E’ questa medesima vicenda che si dipana, con calibrato e attraente ritmo, tra contrapposti scatti drammatici ove centrali spionistiche (la CIA, il servizio segreto britannico e quello tedesco) sono mobilitati, in generale, a contrastare senza esclusione di colpi il crescente pericolo delle frange terroristiche islamiche e, in particolare, a neutralizzare, di volta in volta, agenti, militanti della causa palestinese infiltrati insidiosamente nel colmo della società tedesca. La nebbiosa vicenda prende avvio, per l’esattezza, dall’avventuroso approdo, appunto ad Amburgo, di un malmesso, sprovveduto esule ceceno, Yssa Karpov che, sorprendentemente aiutato da una volonterosa giovane avvocatessa tedesca, Annabel e da un ambiguo banchiere amburghese, Tommy (Willem Dafoe), viene via via risucchiato in una trama cruenta di colpi di mano e rovesciamenti di fronte tesi a scardinare i tentativi terroristici e insieme ad incastrare un leader arabo in procinto di impossessarsi di una grossa somma di denaro a suo tempo procurata misteriosamente dall’esule Yssa, strumentalmente impiegato come propiziatore del malloppo conteso.

Arbitro e paradossalmente vittima dell’imbrogliato maneggio è, per il bene e per il male, l’ingombrante, roccioso Gunther che, alle insidie di tanti e tali spioni, contrappone una sua originale idea delle cose e del mondo non scevra di una sua sostanziale moralità destinata, a conti fatti, a sublimarsi in una sicura sconfitta delle migliori intenzioni e alla amarissima constatazione che anche l’intento più onesto – tra i traffici spionistici – si risolve alla fine in un violento soprassalto criminale.

C’è in questo percorso azzardato un riverbero angoscioso di ciò che ogni personaggio, qualsiasi vicenda evocati nella Spia rivela, in fondo, la tragedia di una situazione di uno stato, di una dinamica in perenne movimento verso obiettivi, finalità tutti rovinosi.
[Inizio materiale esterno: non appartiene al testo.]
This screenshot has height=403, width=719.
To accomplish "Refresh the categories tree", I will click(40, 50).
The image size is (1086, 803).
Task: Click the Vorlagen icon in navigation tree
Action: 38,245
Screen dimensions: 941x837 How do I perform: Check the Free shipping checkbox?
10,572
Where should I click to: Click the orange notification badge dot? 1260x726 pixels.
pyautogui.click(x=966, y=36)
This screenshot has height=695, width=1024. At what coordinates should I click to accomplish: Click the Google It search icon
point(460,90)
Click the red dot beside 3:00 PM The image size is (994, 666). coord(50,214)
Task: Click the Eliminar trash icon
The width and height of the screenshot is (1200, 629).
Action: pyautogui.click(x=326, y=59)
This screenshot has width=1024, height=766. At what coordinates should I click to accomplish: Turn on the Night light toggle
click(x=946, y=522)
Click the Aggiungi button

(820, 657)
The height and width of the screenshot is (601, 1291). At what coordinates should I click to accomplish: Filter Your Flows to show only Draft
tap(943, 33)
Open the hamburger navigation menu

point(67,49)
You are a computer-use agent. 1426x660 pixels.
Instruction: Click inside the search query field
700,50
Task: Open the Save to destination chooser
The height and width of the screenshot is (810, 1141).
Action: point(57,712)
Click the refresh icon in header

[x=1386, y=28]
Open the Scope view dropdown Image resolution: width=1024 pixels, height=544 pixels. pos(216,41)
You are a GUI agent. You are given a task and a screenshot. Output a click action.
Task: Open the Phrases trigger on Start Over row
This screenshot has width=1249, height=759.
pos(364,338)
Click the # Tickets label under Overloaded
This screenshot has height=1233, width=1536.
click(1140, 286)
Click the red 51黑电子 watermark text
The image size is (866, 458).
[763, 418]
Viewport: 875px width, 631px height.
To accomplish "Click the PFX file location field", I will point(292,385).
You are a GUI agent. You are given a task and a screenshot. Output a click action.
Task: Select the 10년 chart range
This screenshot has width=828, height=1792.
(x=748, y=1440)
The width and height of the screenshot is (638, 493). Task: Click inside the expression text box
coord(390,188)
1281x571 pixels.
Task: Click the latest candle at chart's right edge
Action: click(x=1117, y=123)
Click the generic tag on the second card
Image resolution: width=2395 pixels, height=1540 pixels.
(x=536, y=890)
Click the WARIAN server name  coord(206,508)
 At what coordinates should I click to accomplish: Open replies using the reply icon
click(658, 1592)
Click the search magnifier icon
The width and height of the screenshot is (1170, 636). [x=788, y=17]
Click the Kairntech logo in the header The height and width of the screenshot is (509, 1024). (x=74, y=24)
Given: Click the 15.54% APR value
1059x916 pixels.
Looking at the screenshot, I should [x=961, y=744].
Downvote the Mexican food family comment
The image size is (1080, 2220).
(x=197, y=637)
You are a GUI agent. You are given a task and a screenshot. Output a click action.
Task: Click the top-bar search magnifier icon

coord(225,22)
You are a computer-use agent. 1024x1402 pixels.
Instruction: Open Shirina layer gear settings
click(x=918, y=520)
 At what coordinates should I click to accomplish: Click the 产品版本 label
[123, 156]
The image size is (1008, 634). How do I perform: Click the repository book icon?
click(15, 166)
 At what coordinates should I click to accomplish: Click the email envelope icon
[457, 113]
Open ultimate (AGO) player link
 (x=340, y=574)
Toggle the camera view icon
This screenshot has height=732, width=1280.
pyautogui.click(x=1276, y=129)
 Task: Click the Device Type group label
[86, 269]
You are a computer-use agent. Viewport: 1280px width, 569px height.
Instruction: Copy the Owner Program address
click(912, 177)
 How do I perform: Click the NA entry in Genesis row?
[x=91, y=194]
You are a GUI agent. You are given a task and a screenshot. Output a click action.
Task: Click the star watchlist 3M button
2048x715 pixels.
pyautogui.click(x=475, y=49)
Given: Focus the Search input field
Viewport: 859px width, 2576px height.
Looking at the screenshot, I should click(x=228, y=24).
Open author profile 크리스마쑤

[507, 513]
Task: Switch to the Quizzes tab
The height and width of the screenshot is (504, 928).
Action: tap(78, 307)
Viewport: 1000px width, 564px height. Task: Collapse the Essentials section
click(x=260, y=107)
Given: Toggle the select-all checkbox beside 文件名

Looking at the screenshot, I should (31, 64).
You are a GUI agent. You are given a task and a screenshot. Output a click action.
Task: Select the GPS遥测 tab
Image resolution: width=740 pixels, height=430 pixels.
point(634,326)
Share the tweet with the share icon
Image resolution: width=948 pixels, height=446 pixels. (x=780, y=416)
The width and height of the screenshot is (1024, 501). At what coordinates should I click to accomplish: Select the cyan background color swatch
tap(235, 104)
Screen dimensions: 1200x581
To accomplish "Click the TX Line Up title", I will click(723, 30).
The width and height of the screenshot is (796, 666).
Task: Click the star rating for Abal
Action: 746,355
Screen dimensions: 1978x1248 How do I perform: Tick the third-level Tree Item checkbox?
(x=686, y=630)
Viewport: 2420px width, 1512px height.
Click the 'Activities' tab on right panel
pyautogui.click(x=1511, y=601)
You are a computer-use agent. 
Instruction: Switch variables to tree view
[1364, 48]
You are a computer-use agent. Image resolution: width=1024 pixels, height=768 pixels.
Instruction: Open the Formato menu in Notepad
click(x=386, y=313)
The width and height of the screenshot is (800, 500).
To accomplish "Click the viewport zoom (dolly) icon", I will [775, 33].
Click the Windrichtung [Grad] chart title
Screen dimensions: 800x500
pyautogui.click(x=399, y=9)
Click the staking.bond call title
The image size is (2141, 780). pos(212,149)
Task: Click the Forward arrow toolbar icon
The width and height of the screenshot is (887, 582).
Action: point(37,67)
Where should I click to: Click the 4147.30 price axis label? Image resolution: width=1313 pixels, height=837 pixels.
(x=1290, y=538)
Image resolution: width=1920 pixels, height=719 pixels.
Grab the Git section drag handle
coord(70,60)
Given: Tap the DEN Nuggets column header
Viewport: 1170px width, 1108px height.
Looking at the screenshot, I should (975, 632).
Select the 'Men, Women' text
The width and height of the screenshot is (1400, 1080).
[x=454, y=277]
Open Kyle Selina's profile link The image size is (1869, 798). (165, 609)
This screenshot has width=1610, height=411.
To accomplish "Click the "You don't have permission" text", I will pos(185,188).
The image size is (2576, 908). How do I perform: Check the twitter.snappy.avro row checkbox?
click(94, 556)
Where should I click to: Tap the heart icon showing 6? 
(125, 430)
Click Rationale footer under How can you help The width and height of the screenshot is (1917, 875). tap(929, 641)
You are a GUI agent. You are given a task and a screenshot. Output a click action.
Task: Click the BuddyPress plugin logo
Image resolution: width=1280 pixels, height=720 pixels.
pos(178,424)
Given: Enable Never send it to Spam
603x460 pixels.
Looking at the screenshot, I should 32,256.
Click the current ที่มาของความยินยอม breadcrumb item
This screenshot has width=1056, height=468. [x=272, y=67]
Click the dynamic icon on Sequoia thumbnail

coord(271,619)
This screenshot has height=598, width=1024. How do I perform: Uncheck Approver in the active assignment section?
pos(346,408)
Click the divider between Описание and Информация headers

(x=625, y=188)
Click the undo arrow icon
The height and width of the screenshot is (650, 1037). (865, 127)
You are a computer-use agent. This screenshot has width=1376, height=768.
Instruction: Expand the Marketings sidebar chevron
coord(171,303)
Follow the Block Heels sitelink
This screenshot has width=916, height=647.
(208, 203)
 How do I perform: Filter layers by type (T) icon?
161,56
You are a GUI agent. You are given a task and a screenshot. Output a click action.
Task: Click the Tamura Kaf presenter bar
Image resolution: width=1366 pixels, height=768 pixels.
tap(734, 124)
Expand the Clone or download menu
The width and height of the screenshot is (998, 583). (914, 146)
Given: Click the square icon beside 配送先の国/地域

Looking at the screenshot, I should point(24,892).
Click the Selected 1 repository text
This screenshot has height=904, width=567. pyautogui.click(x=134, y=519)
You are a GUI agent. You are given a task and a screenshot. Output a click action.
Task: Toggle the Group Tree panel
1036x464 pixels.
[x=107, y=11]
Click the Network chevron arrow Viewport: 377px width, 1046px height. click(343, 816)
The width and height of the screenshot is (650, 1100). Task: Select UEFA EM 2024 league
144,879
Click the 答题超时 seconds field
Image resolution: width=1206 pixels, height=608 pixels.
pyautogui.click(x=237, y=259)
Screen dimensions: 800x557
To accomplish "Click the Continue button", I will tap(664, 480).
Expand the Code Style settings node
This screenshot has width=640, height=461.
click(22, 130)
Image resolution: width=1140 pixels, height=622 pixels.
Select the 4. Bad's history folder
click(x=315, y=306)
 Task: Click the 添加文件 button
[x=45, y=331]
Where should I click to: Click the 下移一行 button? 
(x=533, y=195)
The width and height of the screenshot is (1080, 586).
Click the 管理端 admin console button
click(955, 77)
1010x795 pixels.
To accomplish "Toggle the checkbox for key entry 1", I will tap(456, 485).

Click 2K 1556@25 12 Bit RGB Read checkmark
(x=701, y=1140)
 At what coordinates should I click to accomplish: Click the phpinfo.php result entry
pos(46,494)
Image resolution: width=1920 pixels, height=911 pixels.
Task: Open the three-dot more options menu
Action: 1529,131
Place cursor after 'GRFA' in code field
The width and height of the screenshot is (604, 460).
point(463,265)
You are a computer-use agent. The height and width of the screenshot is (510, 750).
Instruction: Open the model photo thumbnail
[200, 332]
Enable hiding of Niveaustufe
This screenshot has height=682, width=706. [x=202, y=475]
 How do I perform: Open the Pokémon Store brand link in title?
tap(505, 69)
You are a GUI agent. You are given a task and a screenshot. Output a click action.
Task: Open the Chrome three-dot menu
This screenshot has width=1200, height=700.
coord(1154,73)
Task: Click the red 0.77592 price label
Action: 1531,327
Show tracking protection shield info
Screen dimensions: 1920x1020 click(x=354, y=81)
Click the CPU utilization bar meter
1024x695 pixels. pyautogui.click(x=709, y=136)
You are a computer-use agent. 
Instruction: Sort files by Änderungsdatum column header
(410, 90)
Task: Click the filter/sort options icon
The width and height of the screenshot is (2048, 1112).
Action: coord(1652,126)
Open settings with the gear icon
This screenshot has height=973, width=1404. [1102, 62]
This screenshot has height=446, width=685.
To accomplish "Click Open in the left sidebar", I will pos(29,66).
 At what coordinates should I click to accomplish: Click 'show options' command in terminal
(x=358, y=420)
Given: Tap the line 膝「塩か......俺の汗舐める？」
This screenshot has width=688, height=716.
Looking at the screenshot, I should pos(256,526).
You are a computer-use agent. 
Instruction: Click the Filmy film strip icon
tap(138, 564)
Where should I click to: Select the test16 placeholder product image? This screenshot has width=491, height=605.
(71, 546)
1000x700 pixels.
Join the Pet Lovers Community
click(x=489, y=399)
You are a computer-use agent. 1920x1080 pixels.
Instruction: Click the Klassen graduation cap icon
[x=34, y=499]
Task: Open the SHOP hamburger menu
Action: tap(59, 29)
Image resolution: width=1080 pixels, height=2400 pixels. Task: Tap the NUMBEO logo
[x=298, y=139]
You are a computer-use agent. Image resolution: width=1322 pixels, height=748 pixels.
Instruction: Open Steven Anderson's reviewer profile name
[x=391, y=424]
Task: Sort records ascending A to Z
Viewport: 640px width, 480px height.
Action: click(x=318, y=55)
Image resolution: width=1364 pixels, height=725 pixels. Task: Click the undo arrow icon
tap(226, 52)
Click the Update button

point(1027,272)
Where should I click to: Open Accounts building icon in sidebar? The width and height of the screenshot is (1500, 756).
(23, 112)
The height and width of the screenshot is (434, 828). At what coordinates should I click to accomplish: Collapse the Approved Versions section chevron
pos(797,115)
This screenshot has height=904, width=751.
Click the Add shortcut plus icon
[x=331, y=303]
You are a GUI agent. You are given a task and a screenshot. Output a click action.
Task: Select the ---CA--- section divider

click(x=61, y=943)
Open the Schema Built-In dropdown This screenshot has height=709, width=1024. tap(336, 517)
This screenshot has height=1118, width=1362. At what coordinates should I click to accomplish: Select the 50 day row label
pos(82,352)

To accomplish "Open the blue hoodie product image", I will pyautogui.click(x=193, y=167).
E l’asserzione retorica reiteratamente messa in campo che le soperchierie, la violenza usate dai servizi segreti contribuiscono a consolidare “la sicurezza del mondo” si dimostra proprio l’esatto contrario, cioè di una realtà dei fatti recisamente abietta. La falsa e vera vita, forse convivono inseparabili, ineluttabili, ma è nell’ordine naturale delle cose non abdicare neanche di fronte a simili débâcle. Philip Seymour Hoffman, qui in una delle sue potenti caratterizzazioni, dà dimostrazione ulteriore di una inarrivabile bravura nel disegnare un personaggio plurimo, intimamente contraddittorio come il tormentato Gunther Bachmann. Per l’occasione, peraltro, non gli sono da meno l’equivoco Tommy incarnato da un sempre misurato Willem Dafoe e l’adeguata compagnia di eleganti comprimari. La spia nell’insieme non è un film troppo nuovo, ma in compenso dimostra la mano sicura del regista Corbijn nel maneggiare una materia narrativa infida, sfuggente, anche se doppiezza, ambiguità, sospetto sono parte integrante – si direbbe – persino della contingente, più immediata quotidianità.